→ Short task
Rewrite the part of the listing that opens with its first line and closes with the line containing "[x=136, y=229]", requests included, shifting every answer coordinate by adding 93 to each number. Leave the pictures out.

Collected data entries:
'''
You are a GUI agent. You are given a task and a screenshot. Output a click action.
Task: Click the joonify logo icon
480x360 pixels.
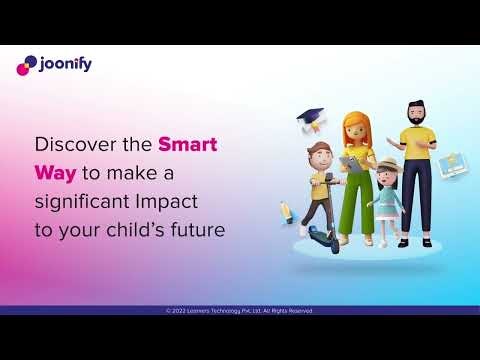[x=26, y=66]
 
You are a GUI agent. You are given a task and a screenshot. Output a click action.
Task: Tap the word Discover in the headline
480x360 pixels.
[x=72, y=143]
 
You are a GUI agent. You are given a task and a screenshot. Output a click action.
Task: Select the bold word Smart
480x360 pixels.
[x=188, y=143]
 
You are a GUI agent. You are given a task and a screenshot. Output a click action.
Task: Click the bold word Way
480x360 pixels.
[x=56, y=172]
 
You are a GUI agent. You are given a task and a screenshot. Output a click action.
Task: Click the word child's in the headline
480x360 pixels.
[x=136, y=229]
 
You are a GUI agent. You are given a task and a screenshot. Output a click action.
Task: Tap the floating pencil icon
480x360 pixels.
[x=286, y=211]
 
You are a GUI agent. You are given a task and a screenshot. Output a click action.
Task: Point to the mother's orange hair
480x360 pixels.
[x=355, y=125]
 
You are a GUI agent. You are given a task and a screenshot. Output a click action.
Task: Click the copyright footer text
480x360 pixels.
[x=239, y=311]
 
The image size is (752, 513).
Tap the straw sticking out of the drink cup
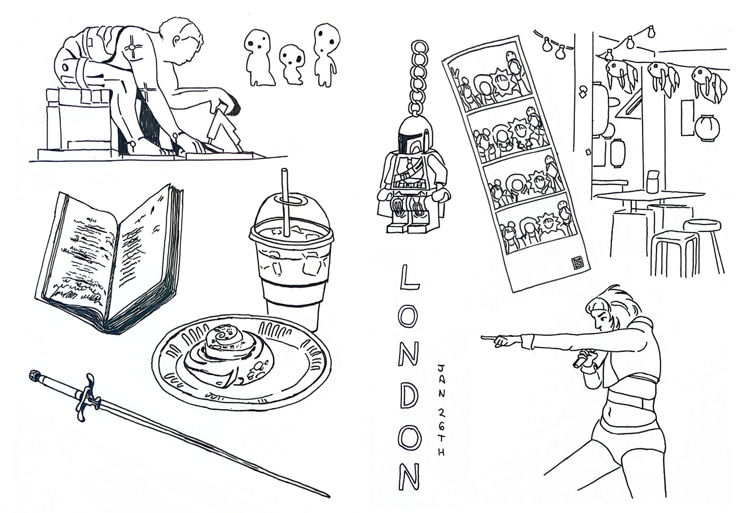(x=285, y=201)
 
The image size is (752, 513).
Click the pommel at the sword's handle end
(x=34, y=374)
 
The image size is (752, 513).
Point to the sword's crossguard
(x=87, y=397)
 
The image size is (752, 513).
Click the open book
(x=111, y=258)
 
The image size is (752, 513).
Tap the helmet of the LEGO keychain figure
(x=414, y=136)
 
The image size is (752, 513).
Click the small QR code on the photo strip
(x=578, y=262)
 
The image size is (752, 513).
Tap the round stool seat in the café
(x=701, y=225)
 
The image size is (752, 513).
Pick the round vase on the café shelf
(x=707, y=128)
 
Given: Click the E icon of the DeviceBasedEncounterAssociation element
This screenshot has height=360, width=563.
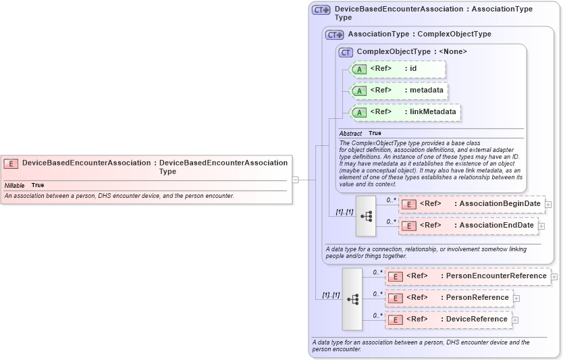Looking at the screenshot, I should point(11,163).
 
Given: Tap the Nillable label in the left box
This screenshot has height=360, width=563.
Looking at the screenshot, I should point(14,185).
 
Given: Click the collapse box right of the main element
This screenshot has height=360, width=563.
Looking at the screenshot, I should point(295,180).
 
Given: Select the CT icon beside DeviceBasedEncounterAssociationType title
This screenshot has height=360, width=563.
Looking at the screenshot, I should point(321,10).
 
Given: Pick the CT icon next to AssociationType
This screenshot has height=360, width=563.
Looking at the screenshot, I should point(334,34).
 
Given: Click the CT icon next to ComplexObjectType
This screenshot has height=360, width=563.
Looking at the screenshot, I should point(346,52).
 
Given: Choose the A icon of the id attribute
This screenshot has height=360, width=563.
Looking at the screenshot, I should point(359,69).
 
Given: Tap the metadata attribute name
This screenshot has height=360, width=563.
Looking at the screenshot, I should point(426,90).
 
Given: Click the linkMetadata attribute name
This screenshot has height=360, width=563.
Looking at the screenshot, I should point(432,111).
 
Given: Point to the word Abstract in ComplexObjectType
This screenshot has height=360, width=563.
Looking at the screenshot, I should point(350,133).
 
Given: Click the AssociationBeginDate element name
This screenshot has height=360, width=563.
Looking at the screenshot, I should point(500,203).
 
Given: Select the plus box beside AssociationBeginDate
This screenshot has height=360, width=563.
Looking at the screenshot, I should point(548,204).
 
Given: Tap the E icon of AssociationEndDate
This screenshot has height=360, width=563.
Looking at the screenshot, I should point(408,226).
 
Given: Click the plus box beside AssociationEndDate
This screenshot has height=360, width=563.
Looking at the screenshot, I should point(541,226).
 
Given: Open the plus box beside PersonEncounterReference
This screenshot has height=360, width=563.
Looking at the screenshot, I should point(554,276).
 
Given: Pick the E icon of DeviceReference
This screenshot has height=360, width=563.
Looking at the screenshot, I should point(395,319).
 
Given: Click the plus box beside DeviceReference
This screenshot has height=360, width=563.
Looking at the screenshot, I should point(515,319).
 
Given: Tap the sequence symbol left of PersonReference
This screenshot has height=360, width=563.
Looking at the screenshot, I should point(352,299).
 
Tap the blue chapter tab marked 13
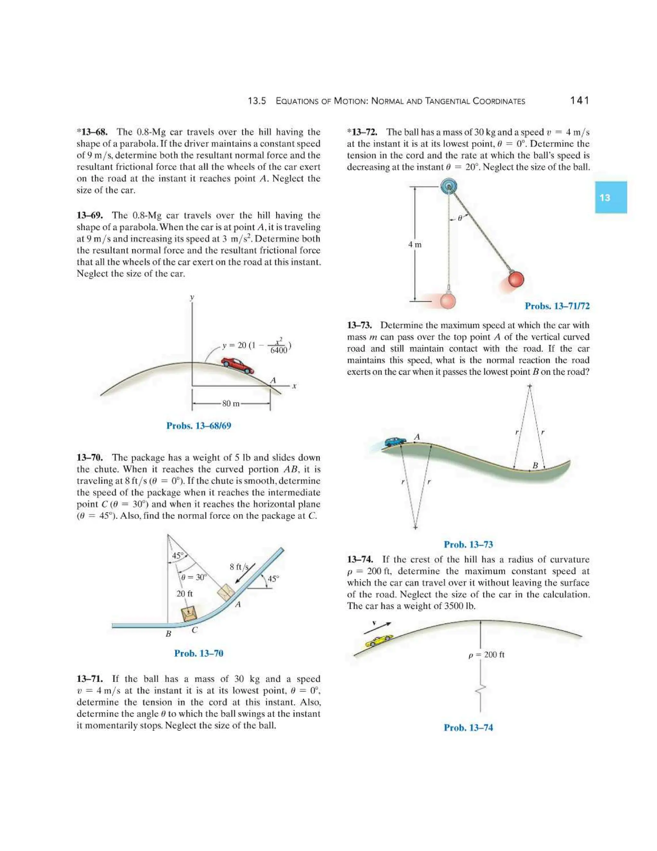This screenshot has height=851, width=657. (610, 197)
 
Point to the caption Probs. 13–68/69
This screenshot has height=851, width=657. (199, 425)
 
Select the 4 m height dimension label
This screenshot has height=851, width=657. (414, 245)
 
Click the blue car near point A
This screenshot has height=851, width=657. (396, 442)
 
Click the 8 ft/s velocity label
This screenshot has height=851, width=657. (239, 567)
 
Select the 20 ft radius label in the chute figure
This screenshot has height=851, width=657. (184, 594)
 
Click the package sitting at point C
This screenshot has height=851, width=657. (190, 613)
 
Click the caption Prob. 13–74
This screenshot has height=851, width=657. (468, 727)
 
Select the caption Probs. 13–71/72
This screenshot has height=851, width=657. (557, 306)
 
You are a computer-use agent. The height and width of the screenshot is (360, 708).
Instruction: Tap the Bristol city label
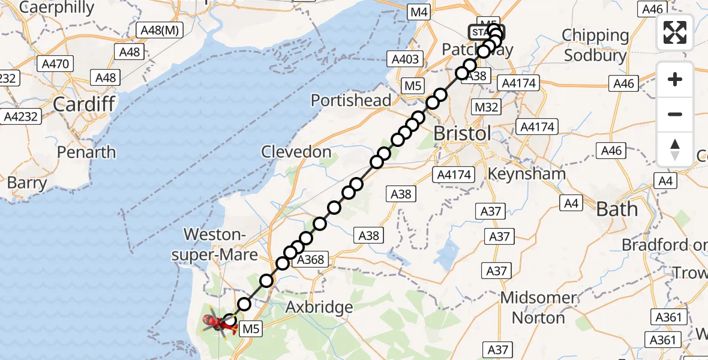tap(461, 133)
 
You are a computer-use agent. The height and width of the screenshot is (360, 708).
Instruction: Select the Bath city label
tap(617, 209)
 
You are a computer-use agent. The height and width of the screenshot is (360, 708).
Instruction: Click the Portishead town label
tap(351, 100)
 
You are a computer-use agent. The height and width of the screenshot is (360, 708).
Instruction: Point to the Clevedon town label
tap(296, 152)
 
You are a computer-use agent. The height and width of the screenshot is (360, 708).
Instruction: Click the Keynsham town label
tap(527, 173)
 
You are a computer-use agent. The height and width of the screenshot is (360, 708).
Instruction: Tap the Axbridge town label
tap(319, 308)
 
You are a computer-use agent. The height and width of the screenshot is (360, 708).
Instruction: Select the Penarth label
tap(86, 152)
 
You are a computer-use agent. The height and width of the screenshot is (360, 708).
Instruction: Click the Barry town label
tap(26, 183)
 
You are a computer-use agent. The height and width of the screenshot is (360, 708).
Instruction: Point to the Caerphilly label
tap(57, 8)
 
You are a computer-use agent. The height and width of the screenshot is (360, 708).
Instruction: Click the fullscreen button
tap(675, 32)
'''
→ Task answer
You are a GUI agent. You are given a task and a screenshot. Output a click action.
Task: Click the joonify logo icon
480x360 pixels.
[x=119, y=159]
 
You are a GUI agent. You are given a task and a screenshot. Output a click action.
Task: Tap the word Discover in the headline
480x360 pixels.
[x=165, y=236]
 
You are a GUI agent. You are given a task and a screenshot. Output a click action.
Task: Select the bold word Smart
480x360 pixels.
[x=281, y=236]
 
You are a GUI agent. You are given a task and a screenshot. Output a click action.
Task: Click the bold word Way
480x360 pixels.
[x=149, y=265]
 
You are a GUI agent. You are given a task and a screenshot. Output a click action.
Task: Click the word child's in the headline
480x360 pixels.
[x=229, y=322]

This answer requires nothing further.